In order to figure out how many photons per second are emitted you would need to know the surface area of the filament. It's a tiny metal sting, that would be hard to find out, but if you really want to, break open a bulb and measure its length and diameter with a caliper. Estimate surface area using the surface area of a cylinder formula A=πdh. Forget the ends, they're too small to bother with.

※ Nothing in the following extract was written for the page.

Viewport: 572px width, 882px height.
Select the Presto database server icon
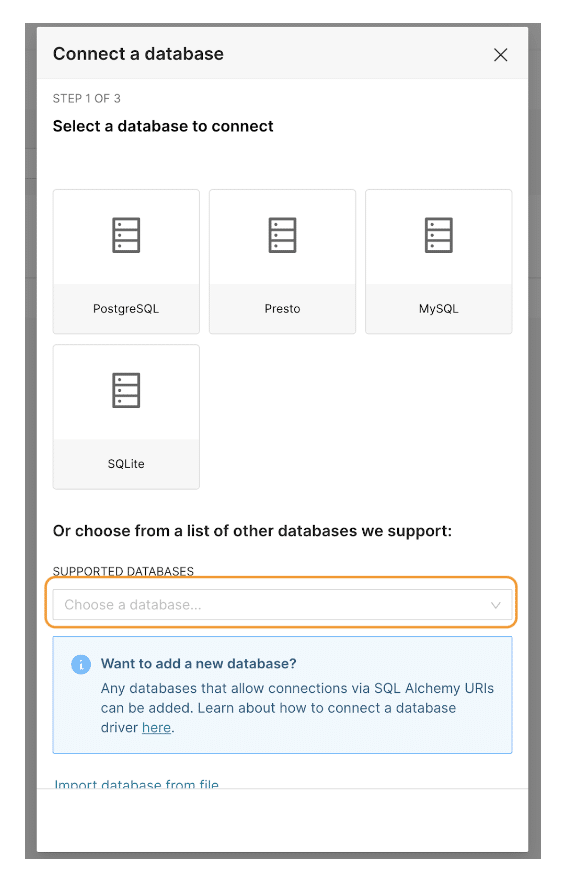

If you don't want to go through the trouble of breaking a bulb, make a wild guesstimate. 0.6m length and $5\cdot10^{-4}$ diameter, being generous. area of 0.001 m². So $2.7\cdot10^{-187}$photons/s/m^2/sr/µm, then with the given surface area, $2.7*10^{-190}$ photons/s/sr/µm. That's 8.5 photons every $10^{186}$ years. Maybe if you watch 100,000,000,000,000 light bulbs you might catch an X-ray within your lifetime.

Answer 3

I will give a closed form for the integral in Chris Cundy's answer.

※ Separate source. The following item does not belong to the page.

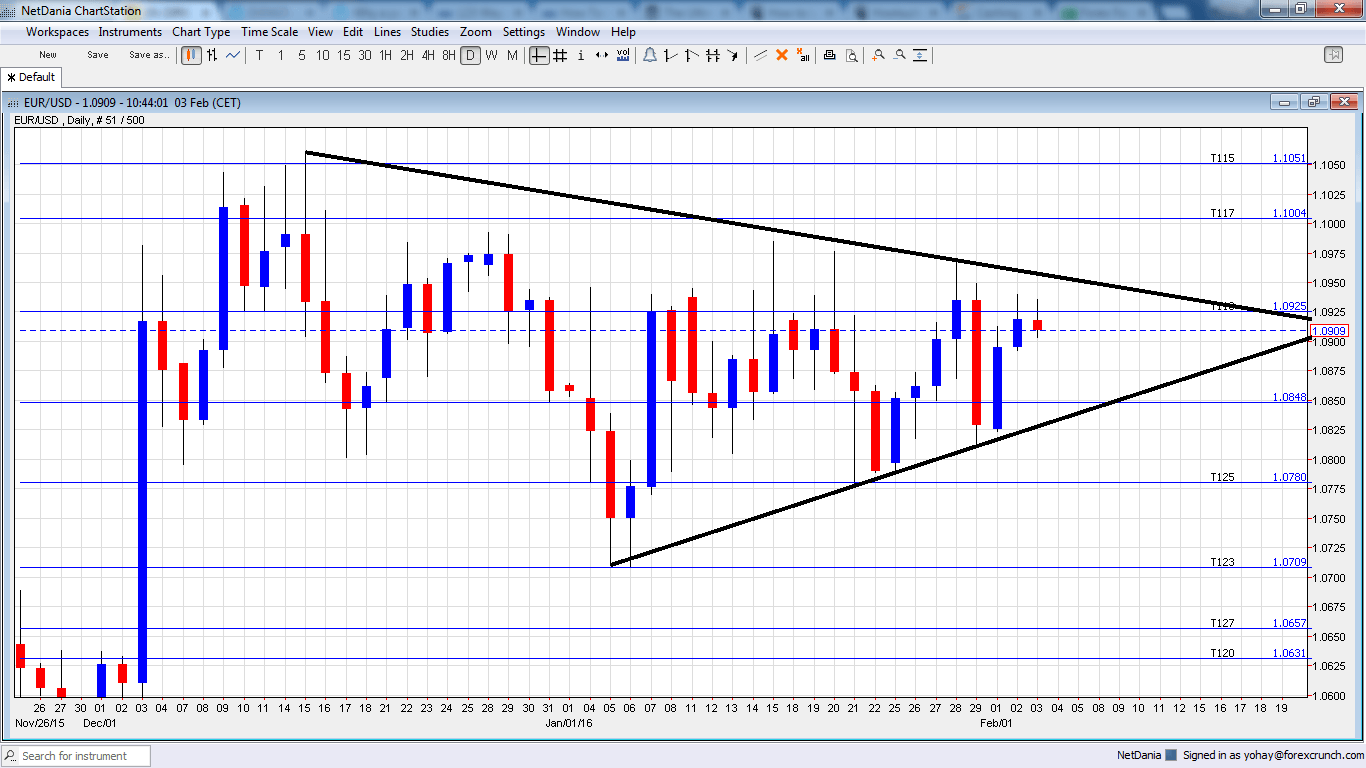This screenshot has width=1366, height=768.
Task: Open the Chart Type menu
Action: [201, 31]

Doing the substitution $u=nx$, we get $$ \sum_{n=1}^{\infty} \int_{x_{min} \cdot n}^{\infty} \frac{1}{n}\left(\frac{u}{n}\right)^3e^{-u}\mathrm{d}u$$

$$ \sum_{n=1}^{\infty} \frac{1}{n^4} \Gamma(4,x_{min}\cdot n)$$

where $\Gamma$ is the upper complete gamma function. We write $a=x_{min}$ as it will be used a lot so a short name is more useful. Using the reduction formula for the gamma function when the first argument is an integer, we get: $$ \sum_{n=1}^{\infty} \left(\frac{1}{n^4}e^{-an}\left(6+6an+3a^2n^2+a^3n^3\right)\right) $$

$$ 6\sum_{n=1}^{\infty} \frac{1}{n^4}e^{-an} + 6a\sum_{n=1}^{\infty} \frac{1}{n^3}e^{-an}+ 3a^2\sum_{n=1}^{\infty} \frac{1}{n^2}e^{-an}+a^3\sum_{n=1}^{\infty} \frac{1}{n}e^{-an}$$

Now note that $$\frac{\mathrm{d}}{\mathrm{d}a} \sum_{n=1}^{\infty} \frac{1}{n}e^{-an} = \sum_{n=1}^{\infty} \frac{\mathrm{d}}{\mathrm{d}a} \left[\frac{1}{n}e^{-an}\right]=\sum_{n=1}^{\infty}-e^{-an}=-\sum_{n=1}^{\infty}(e^{-a})^n=1-\frac{1}{1-e^{-a}}$$

$$\sum_{n=1}^{\infty} \frac{1}{n}e^{-an} = \int 1-\frac{1}{1-e^{-a}} \mathrm{d}a = -\ln|1-e^{-a}|$$

We'll get the other terms in a similiar way. The final result is:

$$\sum_{n=1}^{\infty} \int_{a}^{\infty} x^3e^{-nx}dx = -6\mathrm{Li}_4(e^a)+6a\mathrm{Li}_3(e^a)+6a^2 \mathrm{Li}_2(1-e^{-a})-9a^2\mathrm{Li}_2(e^a)\\+2a^3\ln|1-e^{-a}|-9a^3\ln|1-e^{a}|+5\frac{3}4 a^4$$

I used a Computer Algebra System to find this form. $\mathrm{Li}_n$ is the polylogarithm function.